Characteristic symptoms of fibromyalgia syndrome (FM) include widespread pain, fatigue, sleep abnormalities, and distress. FM patients show psychophysical evidence for mechanical, thermal, and electrical hyperalgesia. To fulfill FM criteria, the mechanical hyperalgesia needs to be widespread and present in at least 11 out of 18 well-defined body areas (tender points). Peripheral and central abnormalities of nociception have been described in FM and these changes may be relevant for the increased pain experienced by these patients. Important nociceptor systems in the skin and muscle seem to undergo profound changes in FM patients by yet unknown mechanisms. These changes may result from the release of algesic substances after muscle or other soft tissue injury. These pain mediators can sensitize important nociceptor systems, including the transient receptor potential channel, vanilloid subfamily member 1 (TRPV1), acid sensing ion channel (ASIC) receptors, and purino-receptors (P2X3). Subsequently, tissue mediators of inflammation and nerve growth factors can excite these receptors and cause substantial changes in pain sensitivity. FM pain is widespread and does not seem to be restricted to tender points (TP). It frequently comprises multiple areas of deep tissue pain (trigger points) with adjacent much larger areas of referred pain. Analgesia of areas of extensive nociceptive input has been found to provide often long lasting local as well as general pain relief. Thus interventions aimed at reducing local FM pain seem to be effective but need to focus less on tender points but more on trigger points (TrP) and other body areas of heightened pain and inflammation.

Curr Pharm Des. 2006; 12(1):23–7

 

Staud R

Biology and therapy of fibromyalgia: pain in fibromyalgia syndrome

Fibromyalgia (FM) pain is frequent in the general population but its pathogenesis is only poorly understood. Many recent studies have emphasized the role of central nervous system pain processing abnormalities in FM, including central sensitization and inadequate pain inhibition. However, increasing evidence points towards peripheral tissues as relevant contributors of painful impulse input that might either initiate or maintain central sensitization, or both. It is well known that persistent or intense nociception can lead to neuroplastic changes in the spinal cord and brain, resulting in central sensitization and pain. This mechanism represents a hallmark of FM and many other chronic pain syndromes, including irritable bowel syndrome, temporomandibular disorder, migraine, and low back pain. Importantly, after central sensitization has been established only minimal nociceptive input is required for the maintenance of the chronic pain state. Additional factors, including pain related negative affect and poor sleep have been shown to significantly contribute to clinical FM pain. Better understanding of these mechanisms and their relationship to central sensitization and clinical pain will provide new approaches for the prevention and treatment of FM and other chronic pain syndromes.

Arthritis Res Ther. 2006; 8(3):208. Epub 2006 Apr 24

 

Wallace DJ

Is there a role for cytokine based therapies in fibromyalgia?

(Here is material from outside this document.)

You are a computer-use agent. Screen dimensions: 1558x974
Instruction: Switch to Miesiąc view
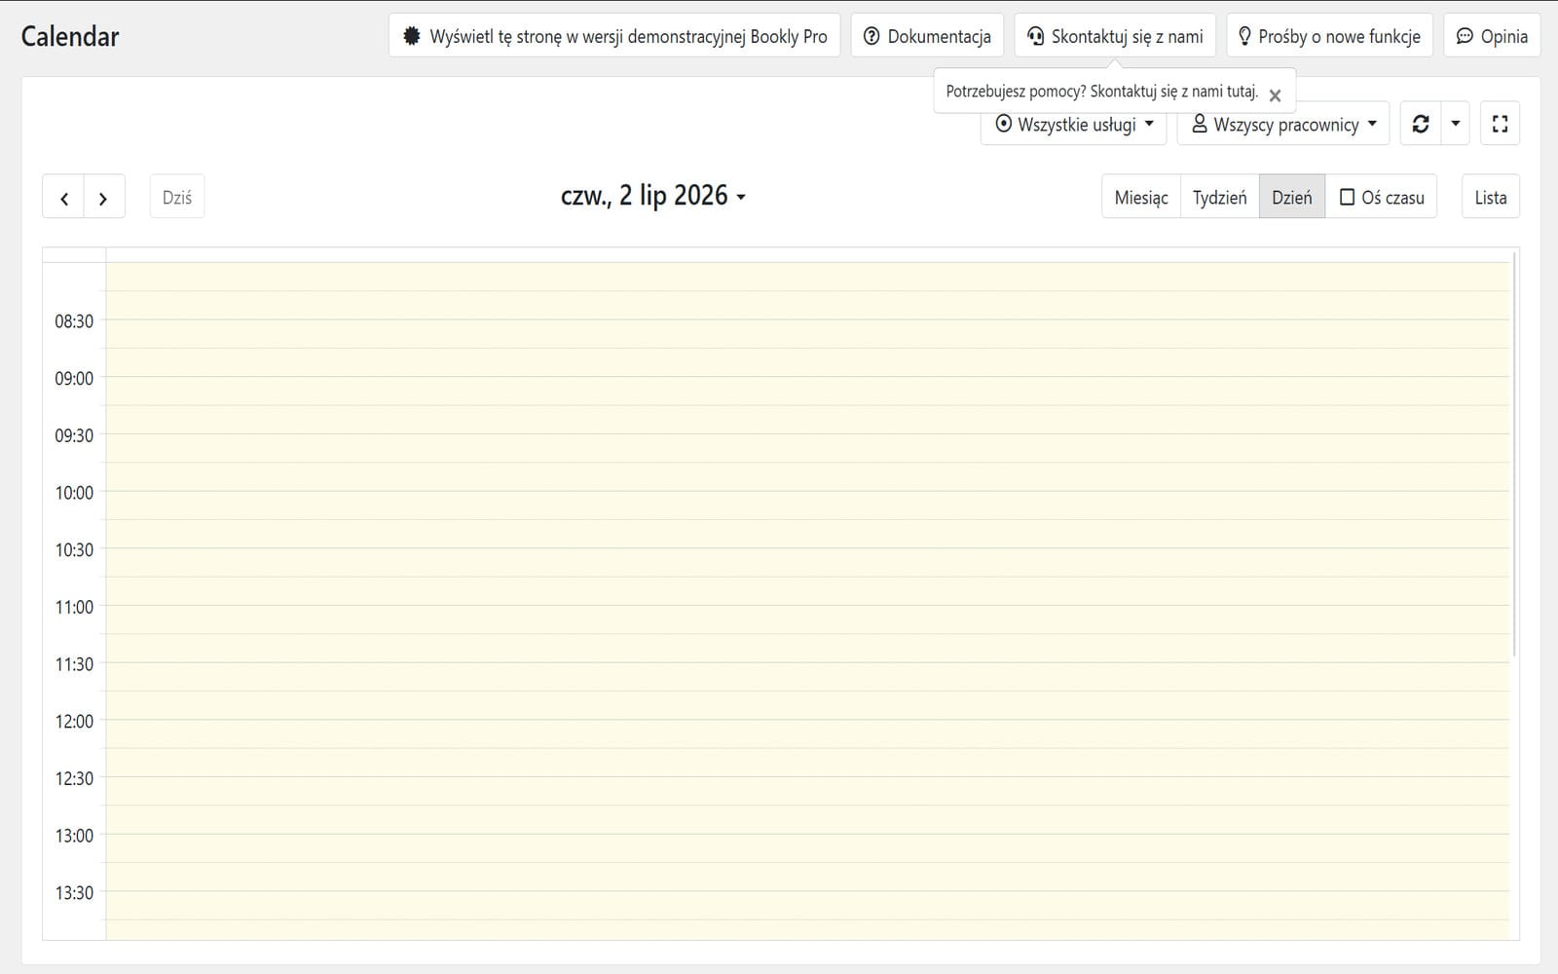click(1141, 198)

Cytokines are glycoproteins that serve as chemical messengers between cells. They assist in the regulation of cell growth and repair and also have immune modulating properties. Cytokines play a role in diverse clinical processes and phenomena such as fatigue, fever, sleep, pain, stress and aching. A review of the fibromyalgia literature and related studies suggest that IL-1, IL-6 and IL-8 are dysregulated in the syndrome. Therapies directed against these cytokines may be of potential importance in the management of fibromyalgia.